At Our Expense

At RealClearPolitics Frank Miele complains that Congress’s powers have been stretched beyond anything actually found in the Constitution:

the Constitution does not make clear anything about oversight responsibility. The theory of oversight responsibility in entirely the creation of the judicial branch and is not found anywhere within the four corners of the Constitution. Article I, Section 8, of the Constitution spells out the affirmative powers of Congress, mostly in rather restrictive, finite terms. Congress can borrow money. Congress can establish Post Offices. Congress can punish piracy. Congress can declare war. That sort of stuff. Nothing remotely close to oversight.

That’s because oversight is a so-called “implied” power — not to be confused with an “imaginary” power. It derives, we are told, from the “necessary and proper” clause included at the end of Article I, Section 8. That is also called the “elastic clause” because it has been stretched every which way to expand the power of Congress beyond recognition. Here is the full foundation on which the “oversight powers” of Congress rests:

“To make all Laws which shall be necessary and proper for carrying into Execution the foregoing Powers, and all other Powers vested by this Constitution in the Government of the United States, or in any Department or Officer thereof.”

Search as you will through the “foregoing powers,” however, you will not find any reference to anything remotely like oversight of the executive branch. As a matter of fact, there is absolutely no reference to the executive branch or the president in any of the preceding 17 clauses. Therefore, it cannot be “necessary and proper” for Congress to exercise oversight, nor ultimately does the power “to make all laws” needed to enforce congressional authority have any relevance to the desire of Congress to investigate the president’s private life and business.

and that’s true. Congress’s powers have been stretched beyond anything recognizable. So have presidential powers. The power to declare war does not belong to the president but to the Congress. Additionally, most federal “laws” aren’t laws at all but regulations decided on by executive branch departments.
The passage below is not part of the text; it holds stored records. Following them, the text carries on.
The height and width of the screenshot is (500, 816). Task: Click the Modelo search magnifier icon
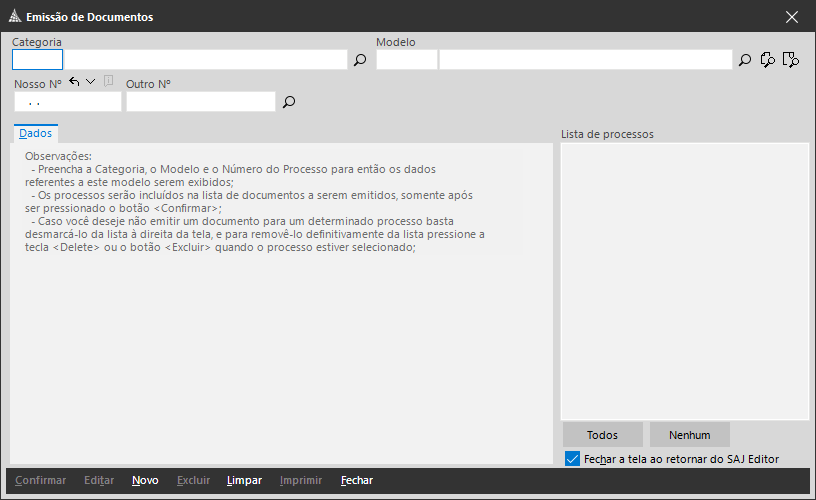point(745,60)
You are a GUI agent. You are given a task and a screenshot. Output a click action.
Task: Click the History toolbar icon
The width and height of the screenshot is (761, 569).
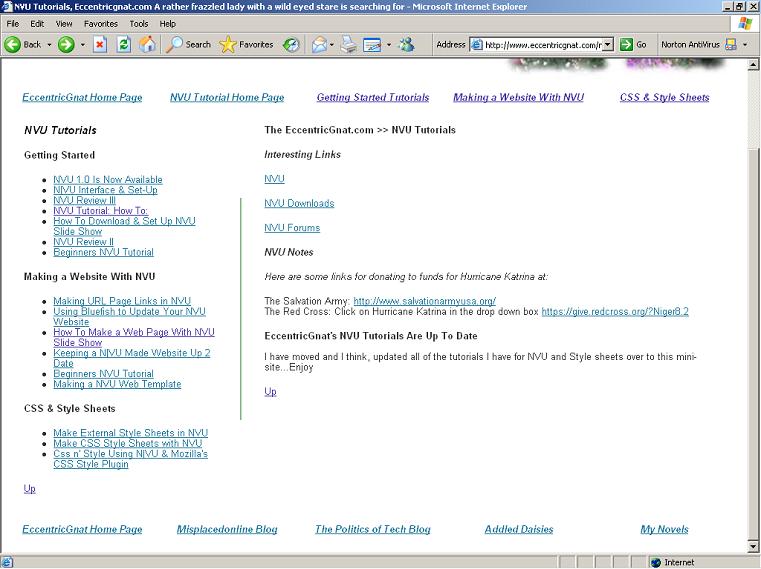click(x=291, y=44)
Congress has, unconstitutionally some might say, delegated those powers to the executive branch.

The judicial branch, too, has arrogated powers to itself that the Constitution does not bestow on it. Examples of that include reviews of state laws to determine Constitutionality and extending the Court’s power to areas beyond the federal government’s enumerated powers, areas which have been controversial since the Court rendered its decisions.

Where is all of this power coming from? The answer, uncomfortable as it may be, is that centralized power comes at the expense of state power and individual freedoms. Basically, it’s at our expense.

7 comments… add one
  • steve Link

    If anything, I think Congress has generally been too docile, at least compared with the executive branch and the judiciary. It has ceded way too much to the exec. branch. Those latter two branches really run things. Congress might pass a budget, but the executive branch decides what to put in it as an example. I think this is largely a result of party first mentality.

    As an aside, if Congress doesn’t have oversight of the executive branch, who does? No one I guess, and that is largely what we have seen. If Congress can impeach, how can it not have oversight anyway? They just magically make the sudden decision to impeach? Meh. Wait until there is a Democrat in office again and we can read the arguments from Miele et al about why we need strong congressional oversight. (Easy to find Miele writing about how we needed more and stronger Benghazi investigations. This guy is not a principled writer, just another hack.)


  • TastyBits Link

    Who does oversight of Congress?

  • Let me answer both of the preceding questions.


    In theory, the voters. In practice now that elected officials pick their constituencies rather than the other way around, there’s nobody minding the store.


    The Constitutional oversight functions within the power of the Congress are a) the power of the purse; b) impeachment. That’s all. Our problem is that the Congress has delegated nearly all of its authority to the executive branch in the interest of not leaving fingerprints on things so they can’t be blamed for anything. The solution isn’t to distort the separation of powers but for Congress to do its own damned job for a change.

  • steve Link

    “The solution isn’t to distort the separation of powers but for Congress to do its own damned job for a change.”

    Uhh, I think that is what I said. I also think that it is pretty unrealistic to always just jump to impeachment. Congress needs to investigate first to find out if impeachment is merited.


  • I’m not disagreeing with you, just offering my opinion.

    They can investigate all they want. They have no authority for subpoena ad testificandum or subpoena duces tecum. Those are not Congressional powers. Under the common law those would be judicial powers so they might be able to petition the Supreme Court to issue the appropriate orders which the executive could reject under executive privilege. A lower court rather clearly does not have that authority.

  • bob sykes Link

    I think it is in the natural order of things that governments, agencies, administrators, priests, and politicians accumulate power as long as they can. The concentration of power in Washington, regardless of any Constitutional provisions, or even in open opposition to the text, will continue until the whole structure collapses.

    If Lincoln had let the South go, it might have been different. But the decision to keep the whole Union together committed us to an all-powerful central government. The annexation of Hawaii, the Spanish-American War, the Moro uprising, WW I and WW II merely reinforced the trend.